I love drawing, but also struggle to make my diagrams relevant and useful in
tech applications (software).

On the other hand, diagrams in software have a long and rich tradition. One of
the topics I discovered which was fascinating and highly informative was a
course on Business Process Management from TU Delft on Edx (though I can't
seem to find it now).

I was amazed to discover business concepts diagramed and executable! How's
that for formalized.

Besides that, it might just be a case of visual literacy. Katy Borner of
Indiana University [3] had a great MOOC, Information Visualization at Edx
(though, again, it's not available now).

[1]:
[https://en.wikipedia.org/wiki/Business_process_management](https://en.wikipedia.org/wiki/Business_process_management)

[2]: [http://ebooks.iospress.nl/book/challenging-the-chain-
governi...](http://ebooks.iospress.nl/book/challenging-the-chain-governing-
the-automated-exchange-and-processing-of-business-information)

[3]:
[https://info.sice.indiana.edu/~katy/](https://info.sice.indiana.edu/~katy/)

------
gentryb
I've personally found that sometimes using a tool like PlantUML[1] or others
(lot DOT graphs) to sometimes be easier to create visualizations with. It
seems to allow me to focus more on various pieces as the big picture is built.
It also seems to provide a great way of ensuring various parties thinking is
similar. There are many more diagram types than many realize.

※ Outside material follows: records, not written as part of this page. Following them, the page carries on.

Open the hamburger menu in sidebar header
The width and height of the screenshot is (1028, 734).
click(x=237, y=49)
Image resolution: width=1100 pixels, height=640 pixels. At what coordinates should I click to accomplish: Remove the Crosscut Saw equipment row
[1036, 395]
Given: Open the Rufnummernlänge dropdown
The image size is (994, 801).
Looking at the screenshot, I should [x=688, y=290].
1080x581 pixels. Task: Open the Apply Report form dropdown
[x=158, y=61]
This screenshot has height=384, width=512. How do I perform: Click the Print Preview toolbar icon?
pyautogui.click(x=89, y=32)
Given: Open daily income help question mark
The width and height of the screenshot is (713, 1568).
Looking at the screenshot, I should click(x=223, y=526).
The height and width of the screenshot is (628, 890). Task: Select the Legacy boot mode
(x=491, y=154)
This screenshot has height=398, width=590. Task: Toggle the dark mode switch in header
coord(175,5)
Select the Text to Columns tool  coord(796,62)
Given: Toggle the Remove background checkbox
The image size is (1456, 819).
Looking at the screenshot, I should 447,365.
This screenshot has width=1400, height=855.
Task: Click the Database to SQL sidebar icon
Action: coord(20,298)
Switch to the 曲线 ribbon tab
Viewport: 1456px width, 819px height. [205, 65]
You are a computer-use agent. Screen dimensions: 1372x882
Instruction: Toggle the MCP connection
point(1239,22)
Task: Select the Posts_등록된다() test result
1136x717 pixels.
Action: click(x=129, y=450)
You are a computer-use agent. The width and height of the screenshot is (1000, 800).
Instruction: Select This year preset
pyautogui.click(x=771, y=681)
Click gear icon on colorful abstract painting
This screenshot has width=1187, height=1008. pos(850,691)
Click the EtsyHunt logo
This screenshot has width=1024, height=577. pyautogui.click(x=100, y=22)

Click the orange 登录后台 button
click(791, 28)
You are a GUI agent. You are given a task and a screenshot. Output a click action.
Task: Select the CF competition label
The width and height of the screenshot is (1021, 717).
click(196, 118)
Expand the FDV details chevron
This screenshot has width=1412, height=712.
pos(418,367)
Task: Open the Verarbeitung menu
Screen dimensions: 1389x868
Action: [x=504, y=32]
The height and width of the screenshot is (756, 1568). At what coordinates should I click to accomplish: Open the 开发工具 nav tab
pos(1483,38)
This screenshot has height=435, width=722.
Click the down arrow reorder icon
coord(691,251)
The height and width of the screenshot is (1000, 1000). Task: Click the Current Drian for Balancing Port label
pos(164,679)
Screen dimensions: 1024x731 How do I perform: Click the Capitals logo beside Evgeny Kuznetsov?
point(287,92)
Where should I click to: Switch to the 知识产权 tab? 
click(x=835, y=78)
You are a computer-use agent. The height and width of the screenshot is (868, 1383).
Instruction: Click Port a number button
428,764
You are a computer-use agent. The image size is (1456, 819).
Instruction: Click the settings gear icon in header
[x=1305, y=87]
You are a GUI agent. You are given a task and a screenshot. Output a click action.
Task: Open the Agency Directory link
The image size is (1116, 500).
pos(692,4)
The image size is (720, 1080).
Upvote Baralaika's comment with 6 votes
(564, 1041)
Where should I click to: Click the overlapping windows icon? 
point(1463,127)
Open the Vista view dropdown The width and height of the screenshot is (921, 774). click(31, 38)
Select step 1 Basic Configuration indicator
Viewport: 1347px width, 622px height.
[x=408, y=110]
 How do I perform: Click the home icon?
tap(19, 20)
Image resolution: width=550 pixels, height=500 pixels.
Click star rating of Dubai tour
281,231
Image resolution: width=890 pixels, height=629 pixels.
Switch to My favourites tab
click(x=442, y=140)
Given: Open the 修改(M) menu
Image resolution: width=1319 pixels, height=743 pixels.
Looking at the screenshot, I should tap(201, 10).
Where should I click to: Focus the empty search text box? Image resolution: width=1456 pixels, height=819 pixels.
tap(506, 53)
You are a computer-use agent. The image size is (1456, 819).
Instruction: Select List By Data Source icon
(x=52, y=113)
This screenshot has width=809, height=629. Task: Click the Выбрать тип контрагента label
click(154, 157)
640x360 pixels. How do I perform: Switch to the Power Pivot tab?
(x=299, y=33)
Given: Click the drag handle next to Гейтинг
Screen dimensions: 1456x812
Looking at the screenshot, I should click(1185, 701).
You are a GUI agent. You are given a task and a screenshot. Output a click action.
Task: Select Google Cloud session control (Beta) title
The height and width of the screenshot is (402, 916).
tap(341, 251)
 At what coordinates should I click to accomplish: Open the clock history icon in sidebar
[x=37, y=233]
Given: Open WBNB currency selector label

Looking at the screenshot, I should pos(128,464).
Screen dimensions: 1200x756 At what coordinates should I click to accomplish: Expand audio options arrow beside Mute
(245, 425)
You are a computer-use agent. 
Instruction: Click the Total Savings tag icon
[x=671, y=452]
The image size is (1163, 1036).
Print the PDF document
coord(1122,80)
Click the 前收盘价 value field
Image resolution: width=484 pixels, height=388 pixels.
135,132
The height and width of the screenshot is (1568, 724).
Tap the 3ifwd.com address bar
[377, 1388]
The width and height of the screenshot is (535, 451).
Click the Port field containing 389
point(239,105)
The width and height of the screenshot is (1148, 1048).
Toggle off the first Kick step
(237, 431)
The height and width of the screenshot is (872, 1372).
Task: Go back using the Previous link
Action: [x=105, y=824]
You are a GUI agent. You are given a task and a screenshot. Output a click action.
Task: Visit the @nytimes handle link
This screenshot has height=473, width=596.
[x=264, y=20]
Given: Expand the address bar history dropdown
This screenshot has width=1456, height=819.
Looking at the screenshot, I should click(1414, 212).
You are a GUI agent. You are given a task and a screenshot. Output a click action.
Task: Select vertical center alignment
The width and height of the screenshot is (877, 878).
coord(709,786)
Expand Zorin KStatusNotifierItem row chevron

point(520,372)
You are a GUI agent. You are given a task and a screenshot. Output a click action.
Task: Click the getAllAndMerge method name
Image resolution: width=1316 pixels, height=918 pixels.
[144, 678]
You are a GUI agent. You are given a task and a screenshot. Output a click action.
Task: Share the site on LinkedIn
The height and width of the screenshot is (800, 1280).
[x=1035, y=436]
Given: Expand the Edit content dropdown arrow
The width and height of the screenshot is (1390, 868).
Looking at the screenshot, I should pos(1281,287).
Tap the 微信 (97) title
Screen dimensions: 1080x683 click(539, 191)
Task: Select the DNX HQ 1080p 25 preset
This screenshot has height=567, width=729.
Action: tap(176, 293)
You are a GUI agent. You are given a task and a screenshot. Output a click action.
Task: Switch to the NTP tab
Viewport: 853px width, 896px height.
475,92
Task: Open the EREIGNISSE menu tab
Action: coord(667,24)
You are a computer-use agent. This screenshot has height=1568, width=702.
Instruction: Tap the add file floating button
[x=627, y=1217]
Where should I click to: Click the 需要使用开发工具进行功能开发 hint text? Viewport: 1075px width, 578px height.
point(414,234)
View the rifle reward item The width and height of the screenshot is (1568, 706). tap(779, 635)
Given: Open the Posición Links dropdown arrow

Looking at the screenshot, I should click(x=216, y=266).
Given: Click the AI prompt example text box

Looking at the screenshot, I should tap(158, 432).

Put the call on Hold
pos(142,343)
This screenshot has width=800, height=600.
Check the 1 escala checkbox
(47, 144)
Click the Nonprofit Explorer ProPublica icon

[1]: [https://plantuml.com](https://plantuml.com)

------
jcutrell
Think of your experience and context as “ground floor.” You have a lot of it,
which makes your starting point much higher than your colleague’s. Some things
you are likely naturally taking for granted, he may have no context for. You
can’t fake “taking for granted.”

Your goal should not be to help him do something that is hard. It should be to
understand how to make it easy.

So, perhaps guide him towards the path of least resistance. He is likely not
wanting to draw the wrong thing either; tell him to treat the first version as
a draft and make him promise he will throw this one away.

Maybe draw something out for him and be willing to make mistakes in front of
him, so he doesn’t feel self conscious about getting it perfect on the first
shot.

Lower the stakes, focus on smaller problems, and find a shared vulnerability.

------
gitgud
When I've taught friends to code I start with a program flow chart to describe
the logic of the program.

Then when things get bigger than a single file/class I introduce the
dependency diagram, which helps figure out which components depend on what...
This helps you separate concerns logically

Some good tools which help:

\- [https://code2flow.com/](https://code2flow.com/)

\- [https://draw.io/](https://draw.io/)

------
karmakaze
I used to always make pictures and I still do make a fair amount but it tends
to be higher-level system or data/process flows.

When it comes to getting a handle on complexity, I find it better to list all
the dimensions of variability and decide how they relate. Any before-and-after
(but not necessarily during) invariants are gold. Then I can choose where/when
to deal with which dimension(s) while other parts are agnostic to those.

------
kd5bjo
For myself, a quick debriefing after something doesn’t turn out the way I’d
liked seems to speed the process of learning from experience. It’s basically
just taking a moment to answer a few questions:

\- What did you set out to do?

\- What actually happened?

\- Knowing what you do now, what would you have done differently?

\- How does that generalize to a wider class of situations?

------
thenonameguy
[https://c4model.com/](https://c4model.com/)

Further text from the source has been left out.